**Problem to solve**:
Answer these about the favourite fantasy character thread below:
1. Which two characters does fingy773 name?
2. To which section does j d worthington move the thread?
3. Which character does chopper ask about with "wot, no"?

**Supplied passage**:
# Favourite Fantasy Char of all time



## Conan (May 18, 2008)

I don't know where to put this thread so I put it here, what is everyones favourite fantasy character? Please post.


----------



## fingy773 (May 18, 2008)

Sparhawk Or Bobby De Longville Woot


----------



## The Ace (May 18, 2008)

You had to put _him _in there, didn't you ?  This is probably one for general discussion, but the mods can sort that out.


----------



## j d worthington (May 18, 2008)

I'm curious as to the reason for the limited options here, especially given the "of all time" rubric; and I rather suspect that the majority of votes will be for "other" as a result.....

At any rate, as this does belong more properly in General Discussions, it has been so moved.


----------



## manephelien (May 18, 2008)

Good question. Can't say any of those stand out particularly.


----------



## chopper (May 18, 2008)

the ones i'm currently writing about, of course....

other than that - wot, no Rincewind?


----------



## Tormented Seeker (May 18, 2008)

j. d. worthington said:


> I'm curious as to the reason for the limited options here, especially given the "of all time" rubric; and I rather suspect that the majority of votes will be for "other" as a result.....

**Raw data**:
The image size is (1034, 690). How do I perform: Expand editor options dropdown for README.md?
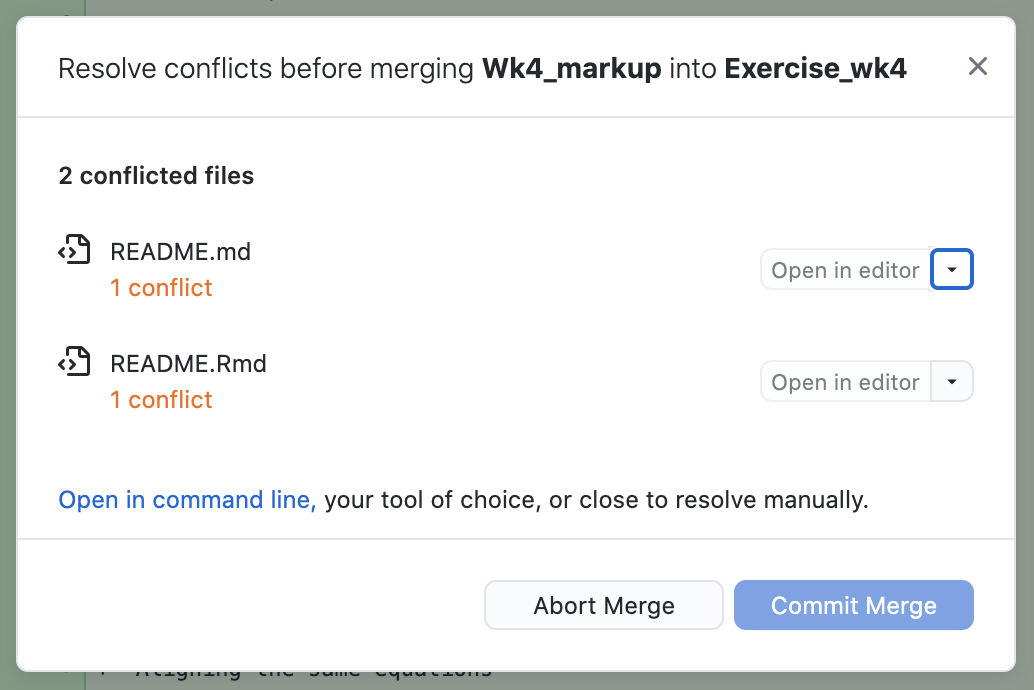coord(952,270)
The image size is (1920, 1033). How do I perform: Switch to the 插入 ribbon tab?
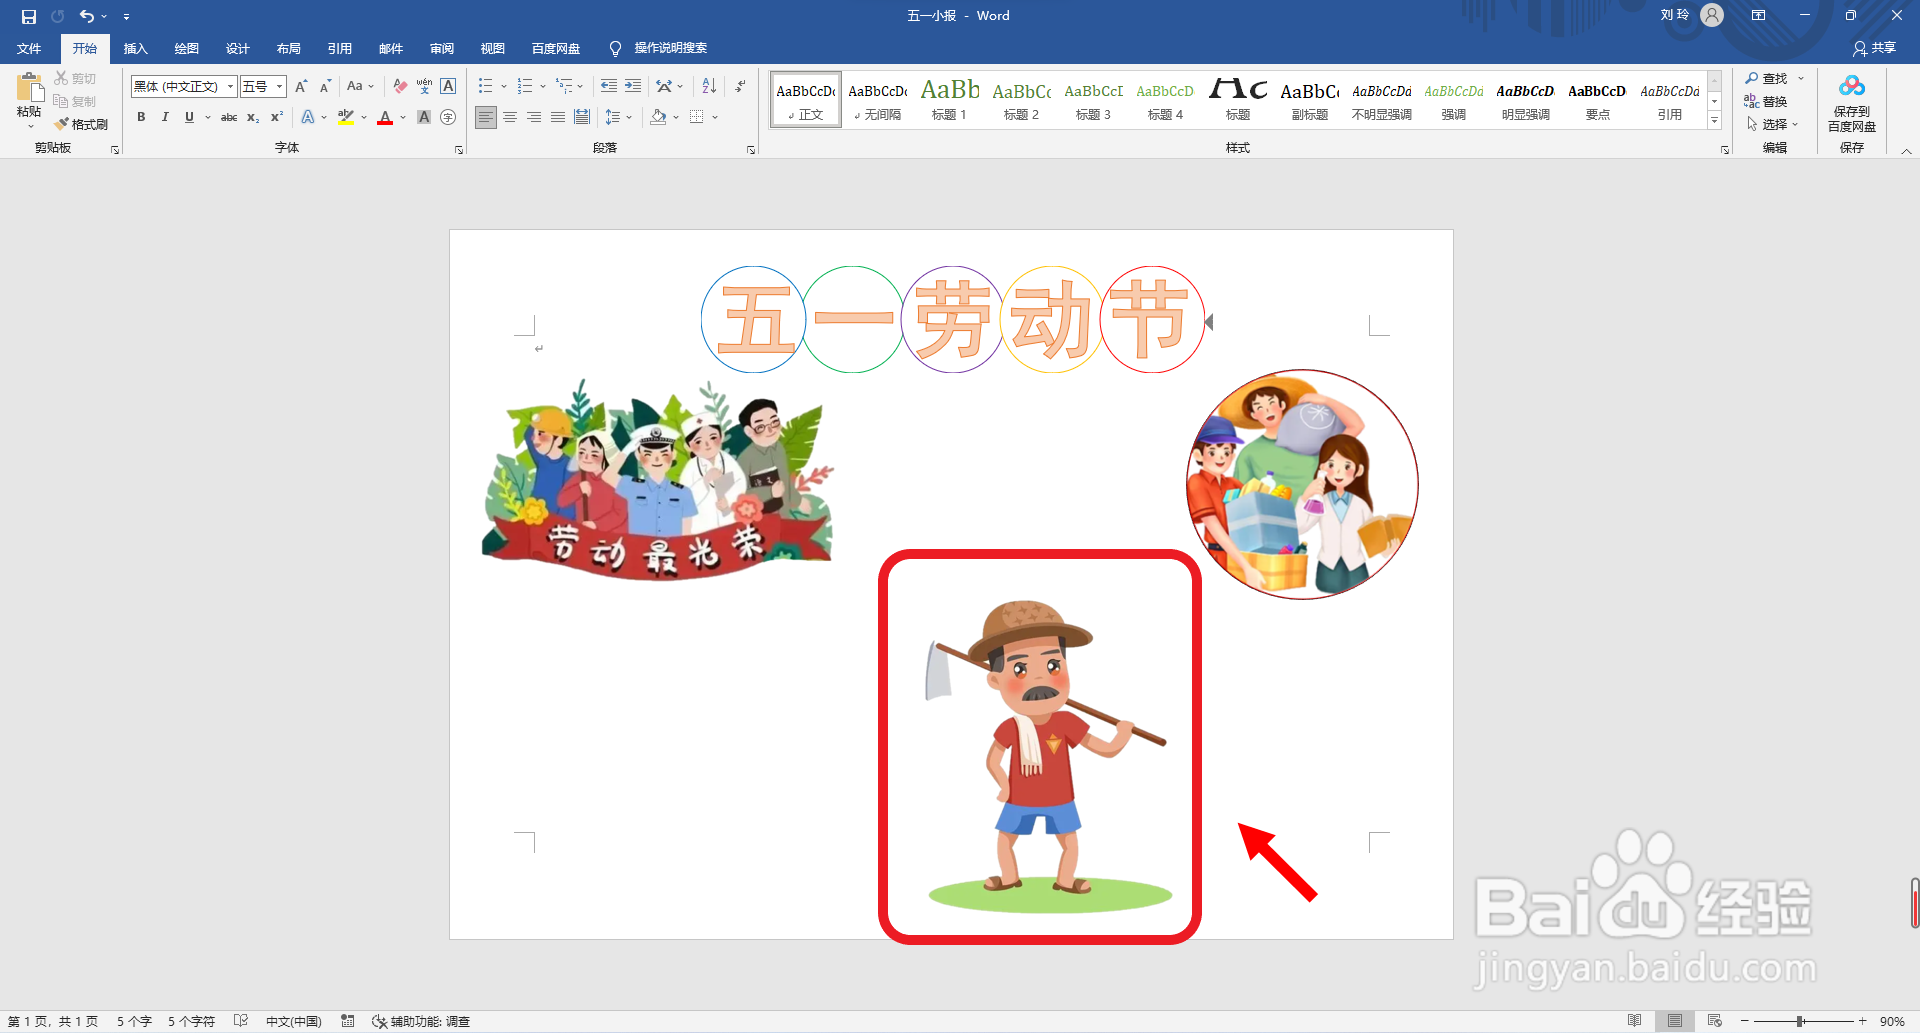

**In response**:
1. Sparhawk or Bobby De Longville
2. General Discussions
3. Rincewind